El público te quiere...

-Sí, la cuota de cariño la tengo muy alta.

-¿Y no te llegaban proyectos de ficción aquí en España?

-Algunas cosas, debo decir que sí, pero he sido muy exigente, porque dejarte raptar por una cosa tan intensa para la que vas a necesitar mucho tiempo, pues a veces no me ha interesado porque no me compensaban creativa y artísticamente como para estar atada y encima no poder hacer otras cosas. No he querido pringarme porque si no, no funciono. Yo soy mucho de corazón y tengo que hacer cosas que de verdad me lleguen. Y yo aquí me recorro los siete mares si hace falta.

-¿Qué está pasando ahora en la ficción española para que Victoria Abril y otras actrices queráis trabajar en la ficción española?

-Yo creo que es genial. Antes un actor trabajaba en la tele y no lo llamaban más para el cine, era como si le pusieran una lacra, una cruz. Y al contrario. Cuántos actores que hoy en día están haciendo trabajos maravillosos no han salido de series de jovencitos. Menos mal. Los actores podemos trabajar en todo, no hay que encasillarse y al mismo tiempo no hay que tener prejuicios tampoco.

-Teniendo en cuenta que en España somos tan criticones, ¿estás preparada para que la serie no vaya bien o que la gente la critique?

-¡Para que la serie no vaya muy bien no estoy preparada! La serie tiene que ir de maravilla y yo creo que va a ir de maravilla. No me miro subjetivamente, yo miro objetivamente el trabajo de todos. Ya no estoy en la inmadurez de mirarme, fustigarme y ver si estoy más mona, más gorda o más delgada. Eso no es importante. No me subo arriba cuando me ponen muy bien ni me bajo abajo cuando me ponen muy mal. Soy taoísta. Subir no es interesante porque alimentas el ego y los egos son vampiros y si les das de comer luego no veas con su voracidad, y tampoco hay que dejarse hundir porque todo son percepciones personales de otros. Soy más de centrarme en lo positivo, me gusta la bondad.

¿Te obsesiona el físico?

-No, hija mía, yo no tengo esa exclavitud. Me obsesiona tener salud, estar bien. Ahora me quiero quitar unos kilos porque la menopausia me ha ensanchado. ¡La menopausia ensancha muchísimno! Pero vamos, yo me encuentro bien. Acabo de cumplir 50 años y yo me siento como de 25.
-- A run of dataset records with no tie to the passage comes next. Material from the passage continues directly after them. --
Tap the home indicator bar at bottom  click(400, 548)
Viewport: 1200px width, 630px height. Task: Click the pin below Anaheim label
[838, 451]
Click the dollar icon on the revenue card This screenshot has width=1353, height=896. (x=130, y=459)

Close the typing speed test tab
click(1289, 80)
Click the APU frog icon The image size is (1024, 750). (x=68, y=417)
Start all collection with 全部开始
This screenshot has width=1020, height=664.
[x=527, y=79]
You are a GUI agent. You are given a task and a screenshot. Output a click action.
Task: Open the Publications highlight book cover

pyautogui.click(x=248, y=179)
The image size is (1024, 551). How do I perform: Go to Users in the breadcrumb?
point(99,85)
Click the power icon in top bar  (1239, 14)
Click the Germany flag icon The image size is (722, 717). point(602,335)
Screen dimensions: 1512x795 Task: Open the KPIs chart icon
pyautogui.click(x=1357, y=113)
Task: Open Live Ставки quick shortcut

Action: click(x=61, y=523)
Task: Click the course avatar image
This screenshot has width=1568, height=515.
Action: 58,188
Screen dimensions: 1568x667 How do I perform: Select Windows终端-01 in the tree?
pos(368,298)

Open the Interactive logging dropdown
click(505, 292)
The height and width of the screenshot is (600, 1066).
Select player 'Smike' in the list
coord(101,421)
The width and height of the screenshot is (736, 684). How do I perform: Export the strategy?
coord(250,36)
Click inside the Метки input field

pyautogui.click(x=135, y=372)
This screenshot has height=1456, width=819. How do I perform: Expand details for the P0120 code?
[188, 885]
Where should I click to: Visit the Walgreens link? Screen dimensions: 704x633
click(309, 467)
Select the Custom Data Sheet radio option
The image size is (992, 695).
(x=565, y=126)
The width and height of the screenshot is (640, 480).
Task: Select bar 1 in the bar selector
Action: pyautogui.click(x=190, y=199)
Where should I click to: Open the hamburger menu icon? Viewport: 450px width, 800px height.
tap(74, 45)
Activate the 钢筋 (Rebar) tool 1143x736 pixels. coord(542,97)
-¿Cómo llevas lo de cumplir años?

-Estoy encantada. Fíjate, tengo 50 años y no lo parece, no lo siento. Además, a muchas mujeres nos han dicho que de los 50 a los 60 es la mejor etapa.

-Tú te has cuidado además mucho...

-Yo no he sido de grandes excesos, no soy bebedora, fumo poco, no soy una persona que se haya destrozado físicamente mucho. ¡He sobrevivido a los 80, hija mía!

--Eres un icono...

-Sí, soy un icono, yo lo reconozco, lo tengo que reconocer, y lo bueno de los iconos es que no tenemos edad.

-Siempre vas pegada a las gafas de sol.

-Las gafas forman parte del glamour pero no tengo problema en enseñar los ojos.

-Con tanto glamour, y sintiéndote un icono, ¿te pones la bata de chacha?

-¡Es comodísimo! No tengo que llevar tacones, llevo una bamba comodísima. No estás pensando en ti, estás pensando en Palmira. Lo bonito de ponerse la bata es que te olvidas de ti. Es además un personaje lleno de humanidad que representa a muchas mujeres. Lleva una trenza muy larga y con eso daré unos cuantos palos.

-¿Hay mucho de ti en el personaje?

-Hay una fusión, pero luego siempre tiene que ganar el personaje.